§ **Your task**: Copy the lines exactly as they appear, starting with the first line of the records and ending with the line that contains "Given: Select the motor0 column header".

Supplied records START

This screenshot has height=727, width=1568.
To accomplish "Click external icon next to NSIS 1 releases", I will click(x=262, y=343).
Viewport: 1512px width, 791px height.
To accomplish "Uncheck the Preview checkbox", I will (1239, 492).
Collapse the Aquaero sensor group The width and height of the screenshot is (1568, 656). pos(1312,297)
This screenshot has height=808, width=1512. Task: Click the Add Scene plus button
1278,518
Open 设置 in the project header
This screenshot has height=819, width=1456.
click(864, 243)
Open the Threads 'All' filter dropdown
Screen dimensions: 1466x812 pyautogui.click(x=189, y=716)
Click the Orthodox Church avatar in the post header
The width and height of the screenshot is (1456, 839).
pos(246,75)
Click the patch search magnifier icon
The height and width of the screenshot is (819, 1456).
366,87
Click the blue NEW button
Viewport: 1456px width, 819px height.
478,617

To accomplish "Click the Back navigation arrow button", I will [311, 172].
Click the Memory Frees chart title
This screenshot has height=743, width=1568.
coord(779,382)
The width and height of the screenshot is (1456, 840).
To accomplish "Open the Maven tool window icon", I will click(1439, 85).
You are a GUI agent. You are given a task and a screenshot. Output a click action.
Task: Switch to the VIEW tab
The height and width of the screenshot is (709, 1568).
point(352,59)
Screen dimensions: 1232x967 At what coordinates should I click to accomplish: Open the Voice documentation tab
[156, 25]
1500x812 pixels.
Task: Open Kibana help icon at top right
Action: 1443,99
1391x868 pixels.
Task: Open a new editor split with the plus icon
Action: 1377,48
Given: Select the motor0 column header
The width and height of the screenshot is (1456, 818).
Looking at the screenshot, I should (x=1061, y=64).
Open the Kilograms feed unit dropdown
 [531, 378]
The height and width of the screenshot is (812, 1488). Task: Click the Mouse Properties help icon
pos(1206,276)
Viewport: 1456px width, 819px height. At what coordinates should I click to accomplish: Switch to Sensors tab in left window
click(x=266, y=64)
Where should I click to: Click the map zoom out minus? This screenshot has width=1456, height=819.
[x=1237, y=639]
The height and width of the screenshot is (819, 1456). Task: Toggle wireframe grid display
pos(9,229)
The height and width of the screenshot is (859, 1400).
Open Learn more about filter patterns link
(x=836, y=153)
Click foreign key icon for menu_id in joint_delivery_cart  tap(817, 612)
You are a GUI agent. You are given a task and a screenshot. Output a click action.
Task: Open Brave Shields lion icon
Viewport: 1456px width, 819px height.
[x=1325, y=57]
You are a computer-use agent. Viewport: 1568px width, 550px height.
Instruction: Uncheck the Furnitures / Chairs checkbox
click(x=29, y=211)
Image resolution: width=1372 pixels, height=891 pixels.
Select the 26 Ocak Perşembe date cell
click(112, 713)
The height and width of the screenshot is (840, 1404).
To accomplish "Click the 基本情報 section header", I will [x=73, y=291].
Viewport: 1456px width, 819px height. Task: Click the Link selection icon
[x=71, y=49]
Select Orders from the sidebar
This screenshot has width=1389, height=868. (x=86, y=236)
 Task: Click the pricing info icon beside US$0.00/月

Supplied records END

§ **Solved problem**:
This screenshot has height=727, width=1568.
To accomplish "Click external icon next to NSIS 1 releases", I will click(x=262, y=343).
Viewport: 1512px width, 791px height.
To accomplish "Uncheck the Preview checkbox", I will (1239, 492).
Collapse the Aquaero sensor group The width and height of the screenshot is (1568, 656). pos(1312,297)
This screenshot has height=808, width=1512. Task: Click the Add Scene plus button
1278,518
Open 设置 in the project header
This screenshot has height=819, width=1456.
click(864, 243)
Open the Threads 'All' filter dropdown
Screen dimensions: 1466x812 pyautogui.click(x=189, y=716)
Click the Orthodox Church avatar in the post header
The width and height of the screenshot is (1456, 839).
pos(246,75)
Click the patch search magnifier icon
The height and width of the screenshot is (819, 1456).
366,87
Click the blue NEW button
Viewport: 1456px width, 819px height.
478,617

To accomplish "Click the Back navigation arrow button", I will [311, 172].
Click the Memory Frees chart title
This screenshot has height=743, width=1568.
coord(779,382)
The width and height of the screenshot is (1456, 840).
To accomplish "Open the Maven tool window icon", I will click(1439, 85).
You are a GUI agent. You are given a task and a screenshot. Output a click action.
Task: Switch to the VIEW tab
The height and width of the screenshot is (709, 1568).
point(352,59)
Screen dimensions: 1232x967 At what coordinates should I click to accomplish: Open the Voice documentation tab
[156, 25]
1500x812 pixels.
Task: Open Kibana help icon at top right
Action: 1443,99
1391x868 pixels.
Task: Open a new editor split with the plus icon
Action: 1377,48
Given: Select the motor0 column header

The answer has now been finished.